_Passage to read_
%%

Table 3. Factor loadings and factor correlations in the final models (G2, A2, C2, and K2) at the task level for the four data sets.

	Germany—Model G2	Australia—Model A2	China—Model C2	Korea—Model K2
Loadings on factor task demands
Quantitative demands	0.66	0.68	0.39	0.57
Emotional demands	0.56	0.68	0.64	0.51
Skill discretion	0.49	0.31	0.17	0.43
Loadings on factor task control
Decision authority	0.68	0.67	0.57	0.47
Skill discretion	0.78	0.80	0.74	0.75
Conducive development	0.87	n.a.	n.a.	n.a.
Loadings on factor task stability-support
Coworker support	0.75	0.58	0.70	0.54
Supervisor support	0.64	0.78	0.52	0.48
Collective control	0.78	n.a.	0.62	0.62
Negative acts	−0.60	n.a.	n.a.	n.a.
Factor correlations
Task demands—task control	−0.29	−0.15	0.04 +	−0.53
Task demands—task stability-support	−0.44	−0.31	−0.09 +	−0.05 +
Task control—task stability-support	0.61	0.69	0.56	0.47

n.a. not available. All factor loadings and factor correlations are statistically significant except for those marked with ⁺.

. There was a strong positive association between control and stability-support. Both C and S-S were negatively related to the factor for demands. A graphical presentation of the model is depicted in Figure 1. In the following, model G2 was considered the final model.

%%

_Extracted data_
%%

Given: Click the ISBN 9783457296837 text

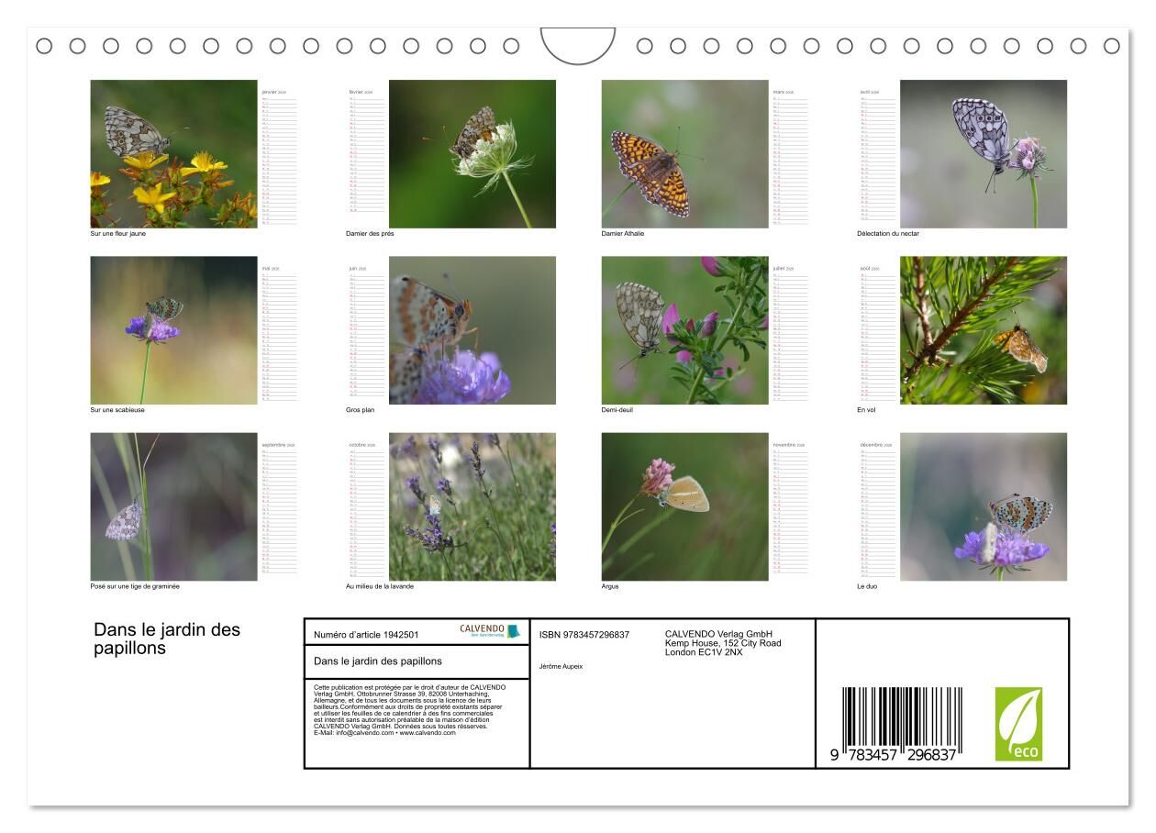Looking at the screenshot, I should [584, 634].
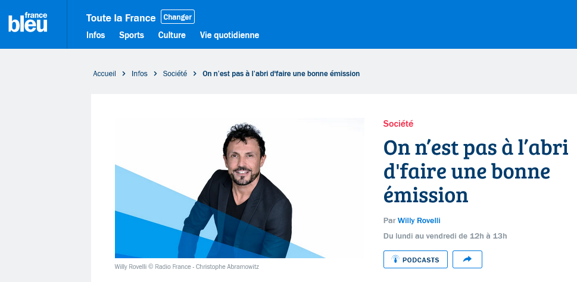Go to Accueil breadcrumb link
This screenshot has width=577, height=282.
click(x=105, y=74)
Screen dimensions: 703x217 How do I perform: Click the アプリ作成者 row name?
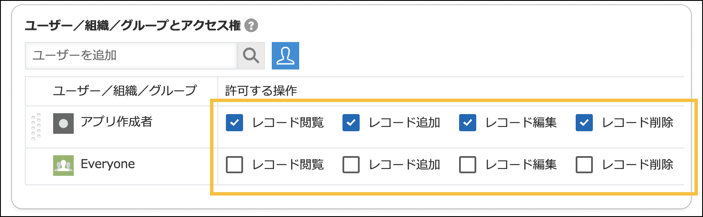tap(117, 122)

%%

Reproduce the part of the factor-loadings table above that begins with "n.a. not available." and stops after "the final model.".

_Answer to the task_
n.a. not available. All factor loadings and factor correlations are statistically significant except for those marked with ⁺.

. There was a strong positive association between control and stability-support. Both C and S-S were negatively related to the factor for demands. A graphical presentation of the model is depicted in Figure 1. In the following, model G2 was considered the final model.